The Champlain Bridge (Pont Champlain) crosses the Ottawa River about 5 km west of Parliament Hill, joining the communities of Ottawa, Ontario and Gatineau, Quebec. It is the westernmost link between the two cities.

It was originally built between 1924 and 1928 by the Federal District Commission, the predecessor to the National Capital Commission (NCC), and the NCC continues to maintain the bridge. The bridge consists of 4 spans and crosses Riopelle, Cunningham and Bate Islands in the Ottawa River. The total length of the bridge is 1.1 km, making it the longest bridge spanning the Ottawa River.

On the Ontario side, it is a continuation of Island Park Drive and is also connected to the Kichi Zibi Mikan.
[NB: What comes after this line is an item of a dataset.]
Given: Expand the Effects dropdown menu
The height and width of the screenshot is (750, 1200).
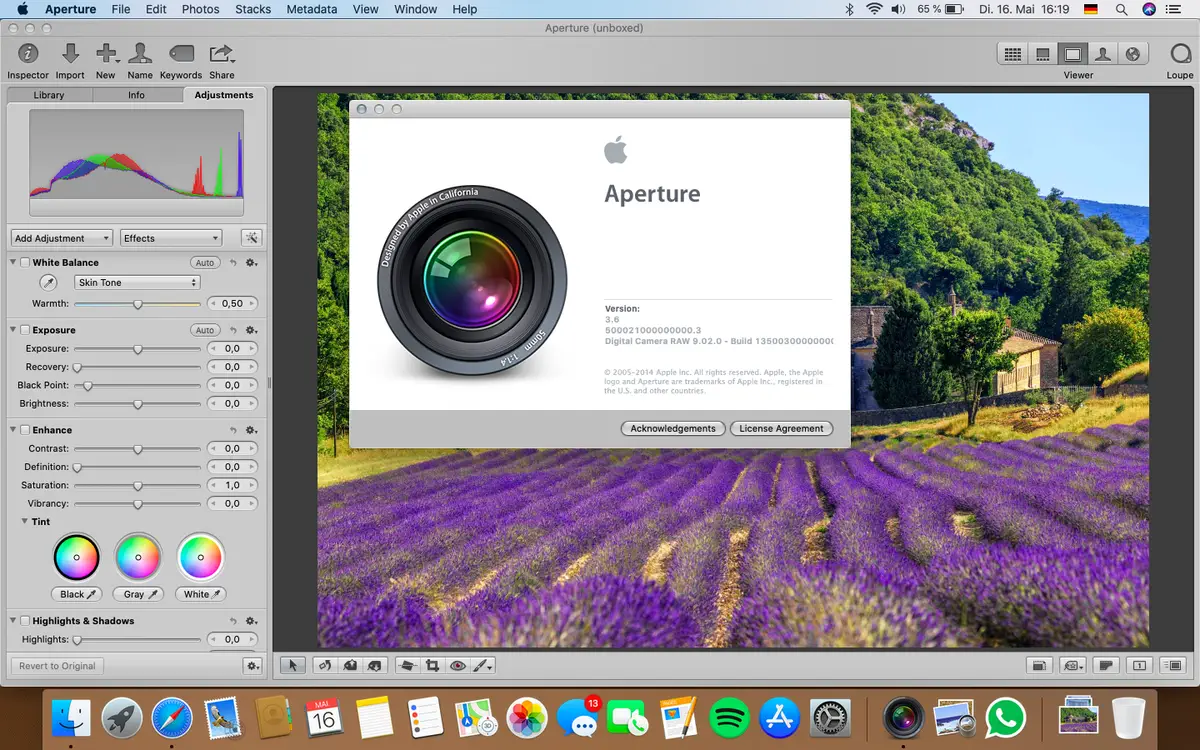Looking at the screenshot, I should click(x=171, y=238).
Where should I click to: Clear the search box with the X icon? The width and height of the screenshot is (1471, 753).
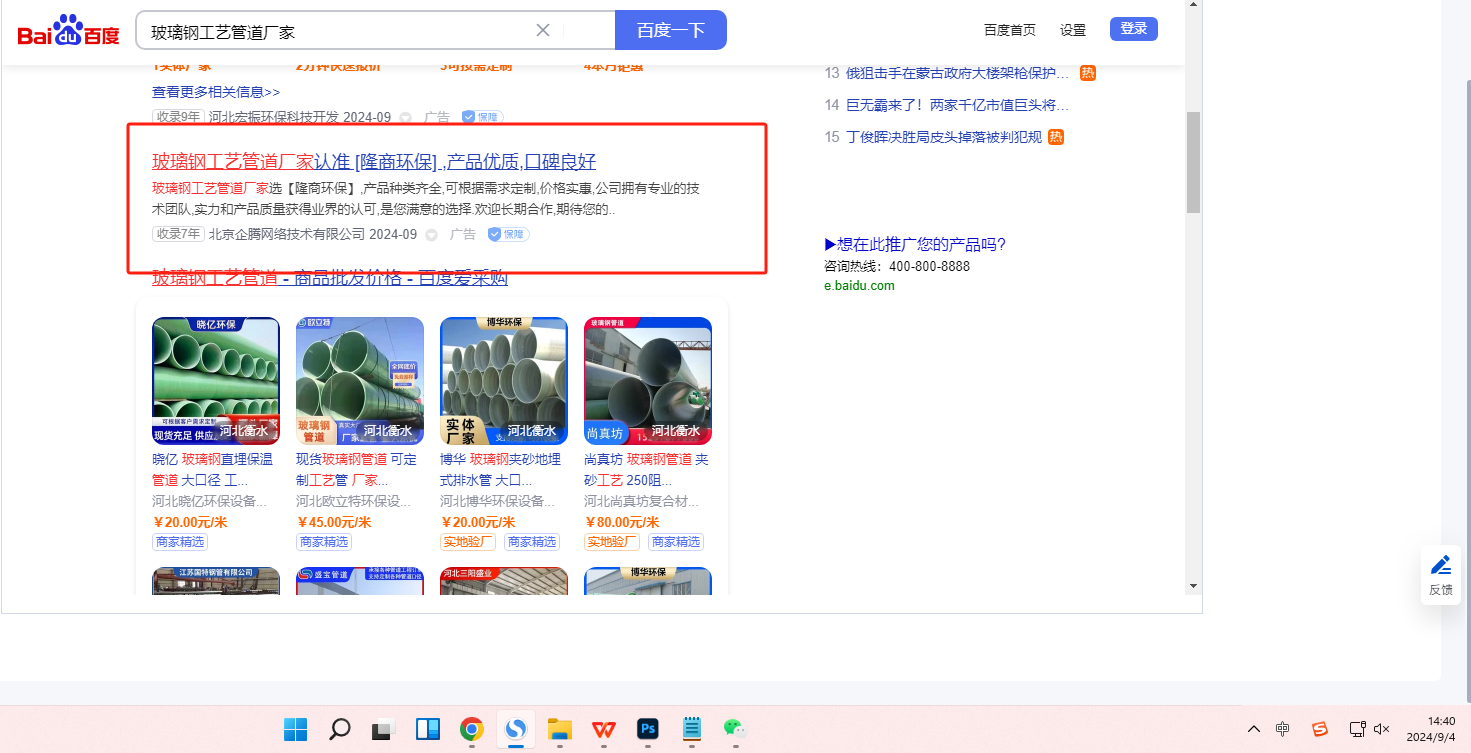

It connects to Aylmer Road on the Quebec side.

The bridge was named after Samuel de Champlain who is associated with the portage around the rapids in this section of the river. The short access roadway on the Aylmer side of the bridge is called Place Samuel de Champlain.

A 2 mi stretch of the Ottawa River that the Champlain Bridge passes over was not charted by the Canadian Hydrographic Service.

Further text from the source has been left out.